• DATA EXTRACT
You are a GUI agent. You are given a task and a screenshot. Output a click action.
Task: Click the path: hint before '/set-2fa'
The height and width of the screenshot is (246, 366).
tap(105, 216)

* * *

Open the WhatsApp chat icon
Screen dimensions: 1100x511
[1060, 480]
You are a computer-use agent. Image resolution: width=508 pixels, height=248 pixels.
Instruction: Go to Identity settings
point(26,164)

• PROBLEM TO WORK ON
Starting at the line that contains "You are a GUI" and ending after the line that contains "tap(105, 216)", write out the material again, replacing "screenshot" with "screen image" and leaving everything else unchanged.

• COMPLETE ANSWER
You are a GUI agent. You are given a task and a screen image. Output a click action.
Task: Click the path: hint before '/set-2fa'
The height and width of the screen image is (246, 366).
tap(105, 216)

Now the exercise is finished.